Filed under: Non-Review Reviews | Tagged: action stars, antonia danderas, film, Mel Gibson, Movie, non-review review, retirement planning, review, the expendables, the expendables 2, the expendables 3, Wesley Snipes |
“This is to say nothing of Mel Gibson’s deliciously-named-yet-soul-destroyingly-bland bad guy Stonebanks. His back story is vaguely interesting and quite appropriate for Gibson. He is a former member of the Expendables who was perhaps even more ambitious than his fellow action heroes, but suffered a tragic fall from grace. However, Gibson never gets a chance to chew the scenery as wondrously as Jean Claude Van Damme did in The Expendables 2. Instead, we learn that he likes art and is a war criminal. That’s about it.”
Ugh, too bad. The villains in the first two movies were pretty bad actors (though often “so bad it’s good” especially in the second movie), but Mel Gibson isn’t – of the entire Eighties Action Star generation, he’s probably my favorite, actually. He’s the kind of actor I could’ve seen rising higher than “so bad it’s good” to “actually pretty good” with the right material.
I’ll still go see it, but it sounds like they wasted an opportunity.
Yep. Van Damme is not the most versatile performer, but I actually cheered when he executed a guy by roundhouse kicking a dagger into the guy’s heart.
Gibson doesn’t get that much to do here, which is a shame, because his character is quite interesting in paper – particularly as an analog to Gibson. Gibson was one of the last true action movie stars, his career extending into the nineties and even into the cusp of the twenty-first century. He was also one of the most ambitious and accepted – he was even a successful director of popular and successful films. Then committed a massive breach of trust. Given the way that The Expendables 3 leans on the fourth wall, it’d be great fodder for a scene or two meditating on that loss of trust and those bad choices, in the same way that Sly advocates for giving Wesley Snipes a second chance in a deliciously on-the-nose manner.

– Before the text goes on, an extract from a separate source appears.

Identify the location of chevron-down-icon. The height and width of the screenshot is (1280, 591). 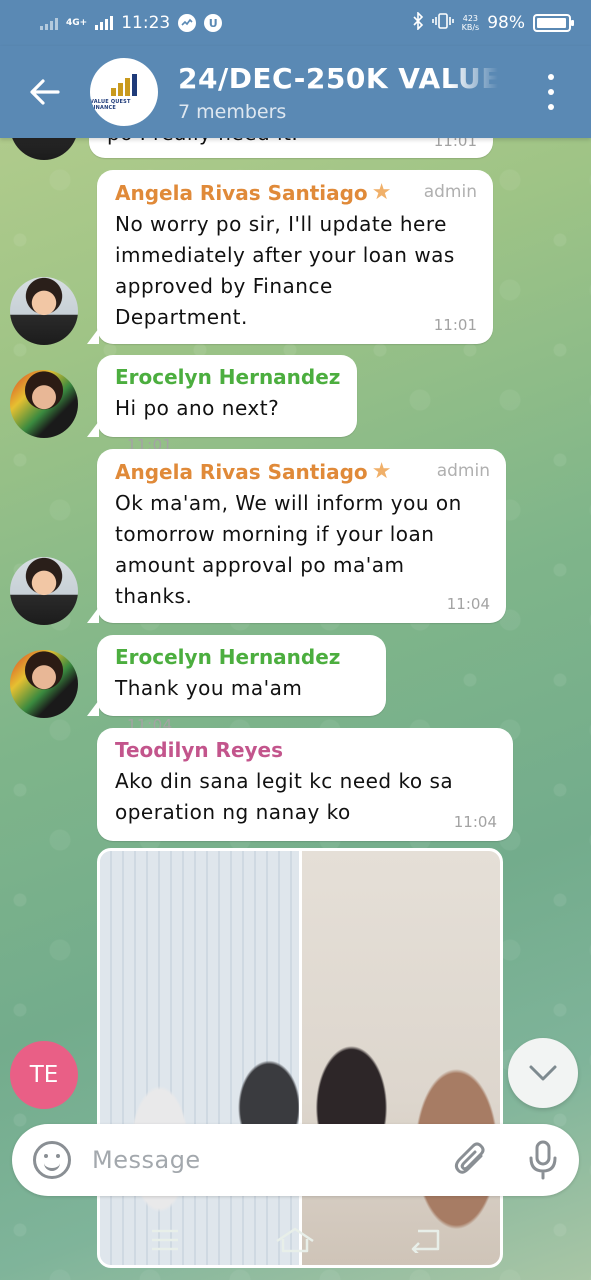
(543, 1073).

But, instead, we get a rather bloated and extended middle section where Sly recruits a bunch of Mission: Impossible castoffs for the leads to rescue. So Gibson becomes a stock bad guy in the way that Van Damme and Roberts were stock bad guys. The difference is, as you note, that Gibson is actually a very good actor. Not only is he a better actor than Van Damme or Roberts, but he’s also a lot weaker when it comes to the sort of campy theatrical mugging that they do so well and that a shallow two-dimensional baddie needs so much. (Which sounds like an insult, but it’s not. I love Van Damme, and Roberts works very well if applied properly. Roberts was the absolute best choice for Maroni in The Dark Knight, because the role was so perfectly inside his wheelhouse.)